Jury Finds Apple Owes Qualcomm $31.6M in Patent Dispute
March 18, 2019
According to a federal jury in a U.S. District Court San Diego, Apple infringed on three Qualcomm patents and owes the chipmaker about $31.6 million. Qualcomm filed the lawsuit in 2018, claiming that Apple violated patents related to graphics processing and improving the battery life of mobile devices. During the eight-day trial, Qualcomm asked for unpaid patent royalties involving the iPhones that infringed on its patents. The decision marks the latest in an ongoing legal battle and series of lawsuits between the two tech companies. Next month, the companies will head to court over antitrust claims by Apple.
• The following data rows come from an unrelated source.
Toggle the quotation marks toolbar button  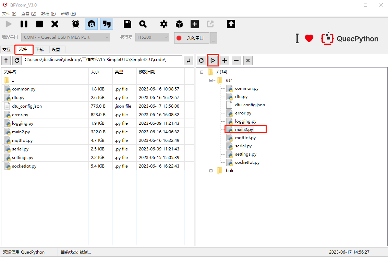tap(107, 24)
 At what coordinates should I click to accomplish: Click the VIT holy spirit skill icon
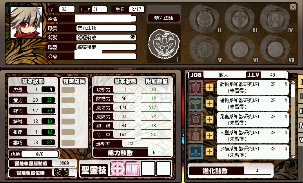pos(133,169)
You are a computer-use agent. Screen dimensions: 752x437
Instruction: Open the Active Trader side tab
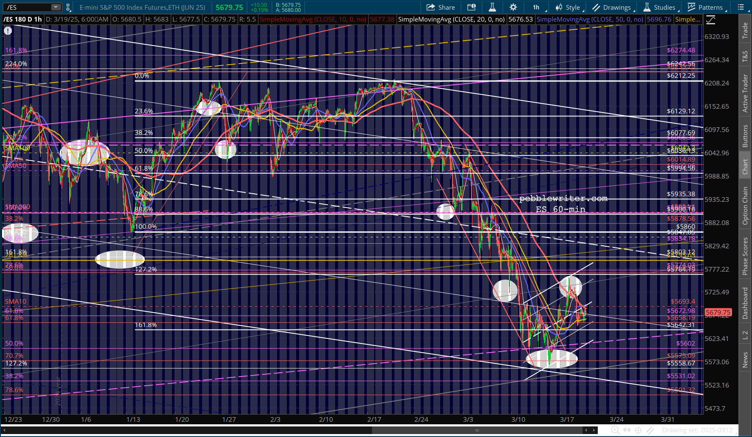(x=745, y=93)
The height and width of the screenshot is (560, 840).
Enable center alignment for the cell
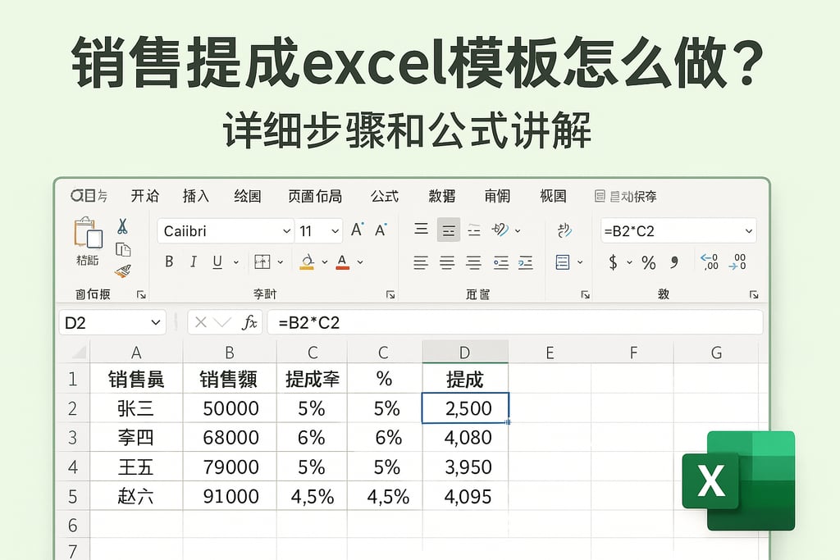click(x=446, y=264)
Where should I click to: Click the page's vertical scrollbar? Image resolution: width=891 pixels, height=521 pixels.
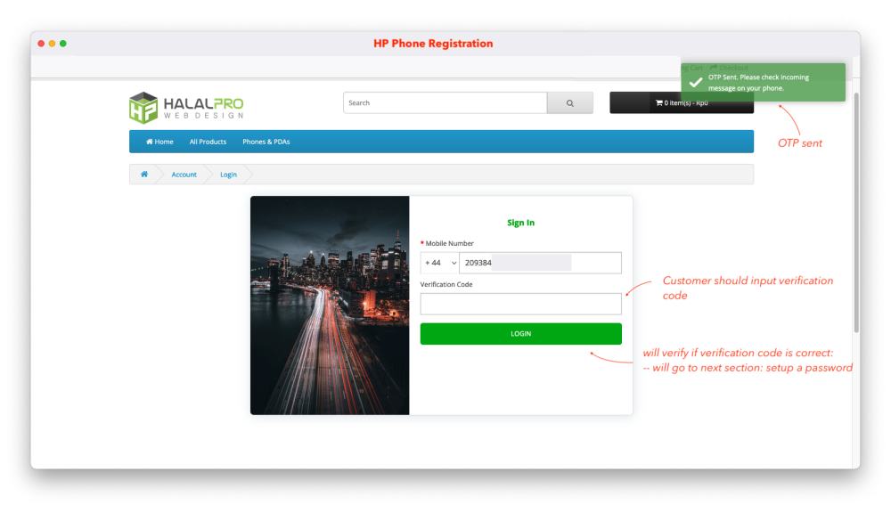click(x=856, y=214)
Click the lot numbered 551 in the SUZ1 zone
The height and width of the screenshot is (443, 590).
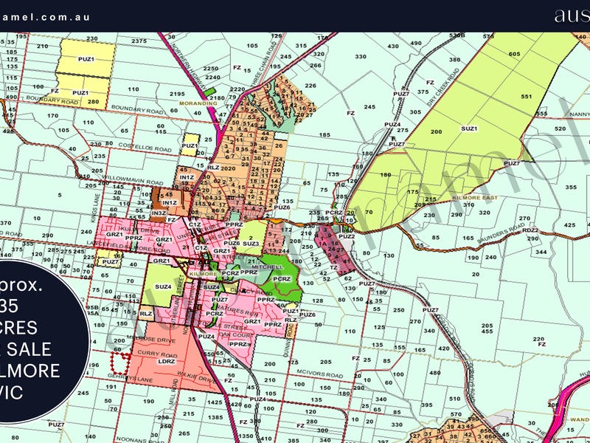[527, 97]
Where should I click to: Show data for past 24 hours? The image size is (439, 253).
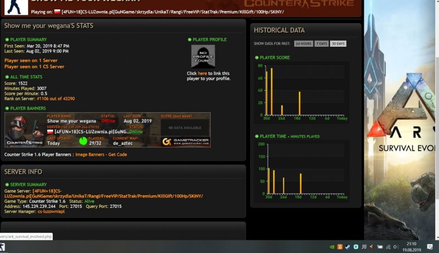[x=303, y=43]
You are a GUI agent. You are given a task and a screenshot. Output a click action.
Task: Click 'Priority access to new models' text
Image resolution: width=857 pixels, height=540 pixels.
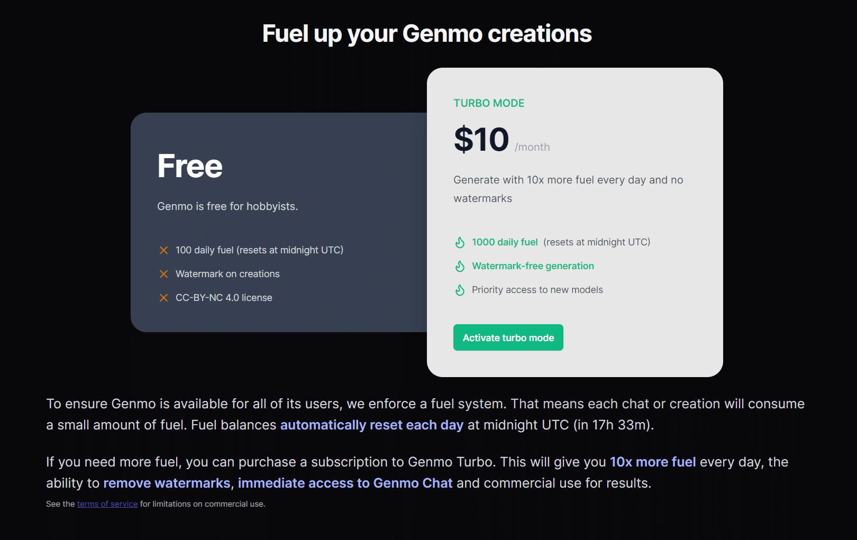[537, 290]
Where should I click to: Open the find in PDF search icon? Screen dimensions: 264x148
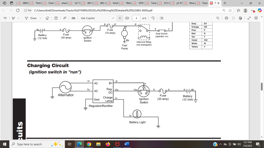[218, 18]
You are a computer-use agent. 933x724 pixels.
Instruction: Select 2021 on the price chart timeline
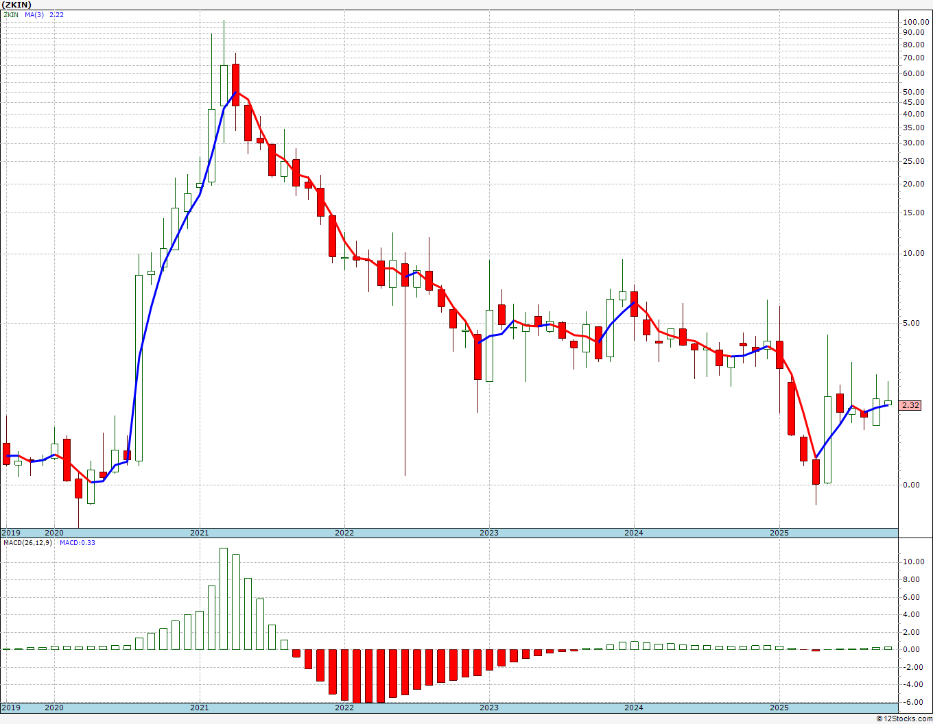[x=200, y=533]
“Apple has accused Qualcomm of engaging in illegal patent practices to protect a dominant position in the chip market, and Qualcomm has accused Apple of using its technology without compensation,” reports The New York Times. “To date, Qualcomm has won sales bans on iPhones in Germany and China.”
However, while U.S. regulators recently determined some iPhones infringed on a Qualcomm patent, they opted not to ban importing to the U.S., “citing the damage such a move would inflict on … rival Intel.”
“Apple has switched to using Intel chips in its phones,” explains Bloomberg. Apple “has accused Qualcomm of using its control over so-called standard essential patents, which covers technology uniformly adopted by telecommunications providers and equipment makers, to extract excessive royalties for the entire patent portfolio, including non-essential patents, that it licenses to smartphone makers.”
The “unanimous jury verdict is the latest victory in our worldwide patent litigation directed at holding Apple accountable for using our valuable technologies without paying for them,” said Qualcomm general counsel Don Rosenberg in response to Friday’s decision. “The technologies invented by Qualcomm and others are what made it possible for Apple to enter the market and become so successful so quickly.”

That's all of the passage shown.